I. Ces séparations constituent parfois la moins mauvaise façon d'aider l'enfant, ses parents et le reste de sa famille à assurer leur propre épanouissement, chacun de son côté. Elles sont d'ailleurs d'extension variable, depuis l'internat scolaire de semaine avec retour le week-end, jusqu'au grand placement en maisons d'enfants ou en maison d'accueil, avec intervention d'autorités judiciaires qui réglementent, voire interdisent les contacts avec la famille

 

II. Si elles ont parfois leur bien-fondé, il y va de la responsabilité des intervenants d'en informer les familles, de réfléchir avec elles aux éventuelles résistances qui peuvent se vivre à leur sujet, et d'essayer de réduire ces résistances le cas échéant.

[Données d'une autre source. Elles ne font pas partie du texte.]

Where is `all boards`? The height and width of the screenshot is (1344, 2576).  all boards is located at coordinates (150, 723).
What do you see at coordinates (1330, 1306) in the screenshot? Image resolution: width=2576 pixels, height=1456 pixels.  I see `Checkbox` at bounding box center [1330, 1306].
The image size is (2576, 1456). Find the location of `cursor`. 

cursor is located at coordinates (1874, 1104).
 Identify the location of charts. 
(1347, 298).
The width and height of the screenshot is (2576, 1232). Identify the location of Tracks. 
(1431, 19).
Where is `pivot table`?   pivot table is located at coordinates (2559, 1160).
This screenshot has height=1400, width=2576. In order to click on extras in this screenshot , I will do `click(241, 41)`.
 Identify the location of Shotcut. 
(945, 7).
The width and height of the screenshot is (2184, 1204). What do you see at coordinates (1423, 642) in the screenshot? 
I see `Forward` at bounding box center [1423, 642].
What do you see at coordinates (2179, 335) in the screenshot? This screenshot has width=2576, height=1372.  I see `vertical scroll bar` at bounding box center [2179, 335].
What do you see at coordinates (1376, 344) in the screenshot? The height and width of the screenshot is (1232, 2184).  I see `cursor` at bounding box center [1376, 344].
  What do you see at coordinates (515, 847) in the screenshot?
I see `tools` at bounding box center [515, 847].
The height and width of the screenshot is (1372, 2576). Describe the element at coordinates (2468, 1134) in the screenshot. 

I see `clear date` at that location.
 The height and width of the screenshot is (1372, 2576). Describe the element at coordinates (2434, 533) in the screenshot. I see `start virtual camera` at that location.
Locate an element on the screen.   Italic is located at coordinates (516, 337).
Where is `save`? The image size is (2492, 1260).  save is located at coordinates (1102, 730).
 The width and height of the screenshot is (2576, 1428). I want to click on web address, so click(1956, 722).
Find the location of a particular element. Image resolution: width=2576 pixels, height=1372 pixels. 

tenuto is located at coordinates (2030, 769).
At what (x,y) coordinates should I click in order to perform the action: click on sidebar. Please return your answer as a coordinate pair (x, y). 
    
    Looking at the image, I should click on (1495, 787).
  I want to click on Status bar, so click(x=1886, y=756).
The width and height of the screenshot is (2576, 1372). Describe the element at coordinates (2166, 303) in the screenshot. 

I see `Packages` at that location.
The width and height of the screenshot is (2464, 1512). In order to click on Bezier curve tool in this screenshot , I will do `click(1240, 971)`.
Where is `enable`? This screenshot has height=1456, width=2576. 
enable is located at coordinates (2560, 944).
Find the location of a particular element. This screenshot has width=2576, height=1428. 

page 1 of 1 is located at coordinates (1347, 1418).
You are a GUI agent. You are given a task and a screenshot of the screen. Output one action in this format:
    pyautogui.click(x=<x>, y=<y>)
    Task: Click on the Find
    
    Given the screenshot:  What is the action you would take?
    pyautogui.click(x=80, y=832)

On y pensera surtout lorsque :

 

- les relations parents-enfants sont chroniquement très tendues, au point que chacun ne voit plus l'autre que comme une sorte de monstre ;

 

- les efforts tentés de façon ambulatoire pour décrisper ces situations n'aboutissent pas : chacun reste figé sur ses positions, de façon incoercible ;

 

- l'on attend du milieu où l'enfant sera amené à vivre un accompagnement spécialisé que ses parents et leur environnement ambulatoire ne sont pas à même de fournir.

 

Par exemple :

 

● internat d'enseignement spécial bien adapté aux besoins pédagogiques de l'enfant ( spécialement vrai en milieu rural ),

 

● internat ou semi-internat thérapeutique 22 pour enfants émotionnellement (très) perturbés. Ces structures essaient de proposer de la " psychothérapie institutionnelle ", c'est-à-dire que la prise en charge de la vie quotidienne, entre autres, veut avoir une dimension thérapeutique. Ils sont indiqués, par exemple, pour certains enfants psychotiques, pour de grands caractériels, etc. .

 

Notons encore que, entre ces deux extrêmes que sont un traitement purement ambulatoire et un séjour en internat ou en hôpital de jour ( 5 jour sur 5 ), il existe des structures intermédiaires où par exemple, l'enfant ( voire l'enfant et sa mère ) vont 2 - 3 demi-journées/semaine dans le lieu de traitement et où, éventuellement, une petite équipe ( par exemple un psy et un éducateur ) se rend à domicile pour aider la mère ( et le père ...) à prendre l'enfant à charge.

 

§ IX - L'AIDE AU DEUIL

 

I. Voici l'idée que nous résumons sous le vocable d’ " aide au deuil " : dans certains cas, on a l'impression que le problème que connaît un enfant - et sa famille avec lui - restera insoluble pendant une période indéterminée, et cela d'emblée, ou après application d'un programme d'accompagnement parfois impressionnant. mais qui n'a guère porté de fruit. Lorsque cette impression est réaliste, c'est-à-dire qu'elle ne repose pas principalement sur le découragement, l'agressivité ou l'incompétence du consultant, mais qu'elle constitue la conclusion d'une évaluation ou/et d'une expérimentation bien conduite, il faudrait avoir le courage et la simplicité de la communiquer aux parents et à l'enfant, et de travailler les émotions que cette communication suscite, de sorte qu'elle ne produise ni protestation et dénégation farouches, ni abattement excessif. Au fond, il s'agit de faire constater à nos vis-à-vis que :

 

- leurs attitudes ne peuvent pas se modifier. malgré qu'ils souffrent du problème et que, avec bonne volonté, ils ont essayé de se mobiliser 23 mais sans succès : il n'y a pas non plus de moyens thérapeutiques neufs à encore aller dénicher ailleurs ;

 

- dans le problème d'aujourd'hui. il y a donc peut-être une dimension de " handicap ", à assumer pendant une période indéterminée ou définitivement.

 

Il. Le processus de deuil - deuil du rêve de la réussite, deuil du rêve de l'adaptation optimale de l'enfant, deuil de l'enfant ou de la famille de rêve - est facilité. jusqu'à un  certain point, parce que le consultant, lui aussi, déclare forfait : " Bien que je sois compétent … spécialiste des enfants ... je ne peux pas vous aider à progresser ... vous non plus, vous ne pouvez pas l'aider autrement que vous les faites ... il me semble sage d'essayer d'accepter la situation comme elle est ".